**Set task**
Copy out every line of the listing below that contains the string "width", matching upper and lower case exactly.
***** Given records
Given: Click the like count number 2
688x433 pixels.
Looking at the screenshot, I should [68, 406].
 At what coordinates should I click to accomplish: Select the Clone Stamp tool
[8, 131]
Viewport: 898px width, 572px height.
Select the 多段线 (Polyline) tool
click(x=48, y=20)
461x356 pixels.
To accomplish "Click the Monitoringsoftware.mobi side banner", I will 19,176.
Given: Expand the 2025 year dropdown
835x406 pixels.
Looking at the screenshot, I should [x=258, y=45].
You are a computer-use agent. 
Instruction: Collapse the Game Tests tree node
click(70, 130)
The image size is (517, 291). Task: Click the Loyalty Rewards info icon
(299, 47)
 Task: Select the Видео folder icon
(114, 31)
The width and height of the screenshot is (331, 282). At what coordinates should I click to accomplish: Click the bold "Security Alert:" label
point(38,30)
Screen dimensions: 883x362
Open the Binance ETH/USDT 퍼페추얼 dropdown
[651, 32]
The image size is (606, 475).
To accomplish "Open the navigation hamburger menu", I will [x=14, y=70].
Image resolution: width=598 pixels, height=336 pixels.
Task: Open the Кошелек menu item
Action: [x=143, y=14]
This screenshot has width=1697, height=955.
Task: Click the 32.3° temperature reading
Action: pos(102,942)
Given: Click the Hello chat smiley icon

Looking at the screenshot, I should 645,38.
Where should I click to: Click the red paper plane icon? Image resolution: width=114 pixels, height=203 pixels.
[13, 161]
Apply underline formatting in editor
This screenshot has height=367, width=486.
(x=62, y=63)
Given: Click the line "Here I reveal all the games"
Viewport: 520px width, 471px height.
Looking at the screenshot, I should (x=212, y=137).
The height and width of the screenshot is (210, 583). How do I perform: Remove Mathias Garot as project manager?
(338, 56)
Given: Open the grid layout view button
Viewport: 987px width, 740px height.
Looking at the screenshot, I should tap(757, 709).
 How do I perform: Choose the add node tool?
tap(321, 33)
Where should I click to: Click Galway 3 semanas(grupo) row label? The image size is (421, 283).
**********
**Result below**
Viewport: 898px width, 572px height.
The width and height of the screenshot is (331, 282). At what coordinates should I click to accomplish: Click the bold "Security Alert:" label
Image resolution: width=598 pixels, height=336 pixels.
This screenshot has width=1697, height=955.
Where should I click to: Click the red paper plane icon? Image resolution: width=114 pixels, height=203 pixels.
This screenshot has height=367, width=486.
Viewport: 520px width, 471px height.
The height and width of the screenshot is (210, 583). How do I perform: Remove Mathias Garot as project manager?
Viewport: 987px width, 740px height.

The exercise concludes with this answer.